#### PROBLEM DETAILS
Your task is to extract every line from the material below exactly.
● ● ● ● ● ● ●
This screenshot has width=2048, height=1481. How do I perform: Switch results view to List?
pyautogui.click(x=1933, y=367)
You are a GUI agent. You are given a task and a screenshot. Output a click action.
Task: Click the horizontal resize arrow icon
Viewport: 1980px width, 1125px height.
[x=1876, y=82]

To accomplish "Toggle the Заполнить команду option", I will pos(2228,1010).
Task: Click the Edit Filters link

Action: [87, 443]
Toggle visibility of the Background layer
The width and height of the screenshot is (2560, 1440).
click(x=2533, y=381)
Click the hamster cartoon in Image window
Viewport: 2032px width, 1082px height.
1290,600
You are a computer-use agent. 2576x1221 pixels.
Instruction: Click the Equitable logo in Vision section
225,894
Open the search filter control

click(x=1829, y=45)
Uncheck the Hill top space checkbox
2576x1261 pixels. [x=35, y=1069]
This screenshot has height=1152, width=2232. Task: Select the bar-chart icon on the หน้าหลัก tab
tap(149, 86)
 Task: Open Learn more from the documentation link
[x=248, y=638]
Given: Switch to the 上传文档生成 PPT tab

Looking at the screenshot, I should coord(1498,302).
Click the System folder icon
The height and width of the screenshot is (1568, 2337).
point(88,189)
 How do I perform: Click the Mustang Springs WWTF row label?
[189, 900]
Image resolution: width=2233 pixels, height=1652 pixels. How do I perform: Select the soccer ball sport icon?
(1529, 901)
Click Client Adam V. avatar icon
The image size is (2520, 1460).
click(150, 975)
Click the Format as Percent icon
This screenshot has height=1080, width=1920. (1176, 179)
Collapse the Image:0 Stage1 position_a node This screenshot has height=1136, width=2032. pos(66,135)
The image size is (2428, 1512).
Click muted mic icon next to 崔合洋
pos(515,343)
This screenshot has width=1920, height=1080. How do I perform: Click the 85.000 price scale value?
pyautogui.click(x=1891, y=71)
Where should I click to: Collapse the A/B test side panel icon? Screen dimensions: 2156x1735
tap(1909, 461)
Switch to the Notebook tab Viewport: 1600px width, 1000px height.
● ● ● ● ● ● ●
#### RESPONSE BOX
This screenshot has width=2048, height=1481. How do I perform: Switch results view to List?
pyautogui.click(x=1933, y=367)
You are a GUI agent. You are given a task and a screenshot. Output a click action.
Task: Click the horizontal resize arrow icon
Viewport: 1980px width, 1125px height.
[x=1876, y=82]

To accomplish "Toggle the Заполнить команду option", I will pos(2228,1010).
Task: Click the Edit Filters link

Action: [87, 443]
Toggle visibility of the Background layer
The width and height of the screenshot is (2560, 1440).
click(x=2533, y=381)
Click the hamster cartoon in Image window
Viewport: 2032px width, 1082px height.
1290,600
You are a computer-use agent. 2576x1221 pixels.
Instruction: Click the Equitable logo in Vision section
225,894
Open the search filter control

click(x=1829, y=45)
Uncheck the Hill top space checkbox
2576x1261 pixels. [x=35, y=1069]
This screenshot has height=1152, width=2232. Task: Select the bar-chart icon on the หน้าหลัก tab
tap(149, 86)
 Task: Open Learn more from the documentation link
[x=248, y=638]
Given: Switch to the 上传文档生成 PPT tab

Looking at the screenshot, I should coord(1498,302).
Click the System folder icon
The height and width of the screenshot is (1568, 2337).
point(88,189)
 How do I perform: Click the Mustang Springs WWTF row label?
[189, 900]
Image resolution: width=2233 pixels, height=1652 pixels. How do I perform: Select the soccer ball sport icon?
(1529, 901)
Click Client Adam V. avatar icon
The image size is (2520, 1460).
click(150, 975)
Click the Format as Percent icon
This screenshot has height=1080, width=1920. (1176, 179)
Collapse the Image:0 Stage1 position_a node This screenshot has height=1136, width=2032. pos(66,135)
The image size is (2428, 1512).
Click muted mic icon next to 崔合洋
pos(515,343)
This screenshot has width=1920, height=1080. How do I perform: Click the 85.000 price scale value?
pyautogui.click(x=1891, y=71)
Where should I click to: Collapse the A/B test side panel icon? Screen dimensions: 2156x1735
tap(1909, 461)
Switch to the Notebook tab Viewport: 1600px width, 1000px height.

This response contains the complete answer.